Task description:
Here are some records; copy every line that holds the word "Mataró".

Records for this exercise:
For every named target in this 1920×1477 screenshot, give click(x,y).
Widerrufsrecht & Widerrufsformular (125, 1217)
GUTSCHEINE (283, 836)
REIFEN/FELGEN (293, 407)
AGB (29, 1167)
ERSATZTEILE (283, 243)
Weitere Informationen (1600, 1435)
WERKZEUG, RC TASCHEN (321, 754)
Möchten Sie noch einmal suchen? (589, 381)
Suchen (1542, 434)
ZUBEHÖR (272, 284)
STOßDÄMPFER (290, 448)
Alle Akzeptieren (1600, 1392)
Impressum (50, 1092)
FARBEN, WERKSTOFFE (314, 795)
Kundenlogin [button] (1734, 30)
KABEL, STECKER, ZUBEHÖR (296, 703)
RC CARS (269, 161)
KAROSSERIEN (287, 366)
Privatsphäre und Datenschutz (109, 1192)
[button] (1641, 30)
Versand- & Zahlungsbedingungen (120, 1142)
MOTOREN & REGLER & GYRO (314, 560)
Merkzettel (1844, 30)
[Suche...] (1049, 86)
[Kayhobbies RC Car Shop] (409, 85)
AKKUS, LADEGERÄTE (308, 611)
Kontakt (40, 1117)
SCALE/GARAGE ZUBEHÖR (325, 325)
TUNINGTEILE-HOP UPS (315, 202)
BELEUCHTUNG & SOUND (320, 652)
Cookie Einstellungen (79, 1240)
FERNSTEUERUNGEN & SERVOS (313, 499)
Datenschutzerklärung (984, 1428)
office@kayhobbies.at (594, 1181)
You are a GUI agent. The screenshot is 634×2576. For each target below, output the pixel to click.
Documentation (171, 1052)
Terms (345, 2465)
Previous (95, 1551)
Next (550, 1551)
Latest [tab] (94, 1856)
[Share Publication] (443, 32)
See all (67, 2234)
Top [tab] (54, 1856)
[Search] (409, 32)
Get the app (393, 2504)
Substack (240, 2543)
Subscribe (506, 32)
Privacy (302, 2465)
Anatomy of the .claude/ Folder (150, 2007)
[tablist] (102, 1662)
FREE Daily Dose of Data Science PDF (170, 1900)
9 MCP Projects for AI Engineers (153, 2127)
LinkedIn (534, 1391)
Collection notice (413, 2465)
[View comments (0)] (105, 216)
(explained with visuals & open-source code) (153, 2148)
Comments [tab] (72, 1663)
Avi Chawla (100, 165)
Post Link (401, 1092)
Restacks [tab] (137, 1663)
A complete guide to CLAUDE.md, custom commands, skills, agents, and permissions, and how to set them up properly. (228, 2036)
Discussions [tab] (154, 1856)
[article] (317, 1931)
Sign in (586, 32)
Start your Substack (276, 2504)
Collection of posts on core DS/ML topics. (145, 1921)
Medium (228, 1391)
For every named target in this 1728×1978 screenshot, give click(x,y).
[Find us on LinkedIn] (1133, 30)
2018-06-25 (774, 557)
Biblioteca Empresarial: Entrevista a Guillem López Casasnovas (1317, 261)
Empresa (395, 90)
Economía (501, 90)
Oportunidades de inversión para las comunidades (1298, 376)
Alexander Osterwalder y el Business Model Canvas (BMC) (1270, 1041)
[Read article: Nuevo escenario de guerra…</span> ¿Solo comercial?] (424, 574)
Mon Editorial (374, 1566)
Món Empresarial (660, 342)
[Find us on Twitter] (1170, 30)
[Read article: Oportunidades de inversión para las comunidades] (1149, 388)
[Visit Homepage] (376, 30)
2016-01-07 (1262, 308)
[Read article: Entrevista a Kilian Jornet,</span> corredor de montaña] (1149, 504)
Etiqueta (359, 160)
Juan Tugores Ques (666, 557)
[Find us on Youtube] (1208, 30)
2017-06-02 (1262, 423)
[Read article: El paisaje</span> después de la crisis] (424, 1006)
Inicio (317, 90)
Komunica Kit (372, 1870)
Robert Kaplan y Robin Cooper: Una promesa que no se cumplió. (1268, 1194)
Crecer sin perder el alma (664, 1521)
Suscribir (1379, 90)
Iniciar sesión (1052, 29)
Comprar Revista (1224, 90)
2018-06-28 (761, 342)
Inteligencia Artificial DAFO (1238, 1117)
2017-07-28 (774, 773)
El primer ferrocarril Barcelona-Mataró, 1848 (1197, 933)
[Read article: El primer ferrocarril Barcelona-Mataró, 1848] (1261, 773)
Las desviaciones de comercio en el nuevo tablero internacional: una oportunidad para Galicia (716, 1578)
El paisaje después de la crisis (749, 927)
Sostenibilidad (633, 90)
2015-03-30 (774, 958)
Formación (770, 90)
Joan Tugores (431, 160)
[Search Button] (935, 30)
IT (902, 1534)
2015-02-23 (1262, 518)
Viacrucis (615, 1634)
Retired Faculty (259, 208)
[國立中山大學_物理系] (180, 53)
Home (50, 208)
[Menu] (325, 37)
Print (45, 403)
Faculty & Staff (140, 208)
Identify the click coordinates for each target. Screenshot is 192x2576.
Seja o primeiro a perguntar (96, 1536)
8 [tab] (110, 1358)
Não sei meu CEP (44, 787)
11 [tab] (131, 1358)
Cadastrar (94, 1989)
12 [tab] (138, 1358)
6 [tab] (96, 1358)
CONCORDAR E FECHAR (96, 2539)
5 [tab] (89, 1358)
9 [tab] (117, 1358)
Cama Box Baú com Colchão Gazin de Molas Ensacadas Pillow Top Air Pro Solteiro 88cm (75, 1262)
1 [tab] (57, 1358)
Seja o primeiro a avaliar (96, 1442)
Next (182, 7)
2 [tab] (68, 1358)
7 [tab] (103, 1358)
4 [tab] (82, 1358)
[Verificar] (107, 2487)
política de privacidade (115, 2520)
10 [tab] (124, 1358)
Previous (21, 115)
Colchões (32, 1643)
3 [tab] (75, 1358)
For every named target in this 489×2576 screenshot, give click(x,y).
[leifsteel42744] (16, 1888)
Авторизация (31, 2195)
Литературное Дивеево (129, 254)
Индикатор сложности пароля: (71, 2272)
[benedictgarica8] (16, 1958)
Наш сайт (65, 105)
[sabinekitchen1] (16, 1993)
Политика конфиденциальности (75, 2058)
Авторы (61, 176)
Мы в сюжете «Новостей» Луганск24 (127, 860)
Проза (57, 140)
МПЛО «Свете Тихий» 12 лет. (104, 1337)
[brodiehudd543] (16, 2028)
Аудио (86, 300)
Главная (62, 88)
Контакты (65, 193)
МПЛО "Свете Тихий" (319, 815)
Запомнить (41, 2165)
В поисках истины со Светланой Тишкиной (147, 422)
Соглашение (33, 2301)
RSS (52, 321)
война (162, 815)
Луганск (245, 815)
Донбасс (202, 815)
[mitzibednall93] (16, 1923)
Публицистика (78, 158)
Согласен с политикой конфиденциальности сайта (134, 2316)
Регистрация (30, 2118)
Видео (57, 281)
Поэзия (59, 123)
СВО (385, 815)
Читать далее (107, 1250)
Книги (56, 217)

Problem solution:
El primer ferrocarril Barcelona-Mataró, 1848 (1197, 933)
[Read article: El primer ferrocarril Barcelona-Mataró, 1848] (1261, 773)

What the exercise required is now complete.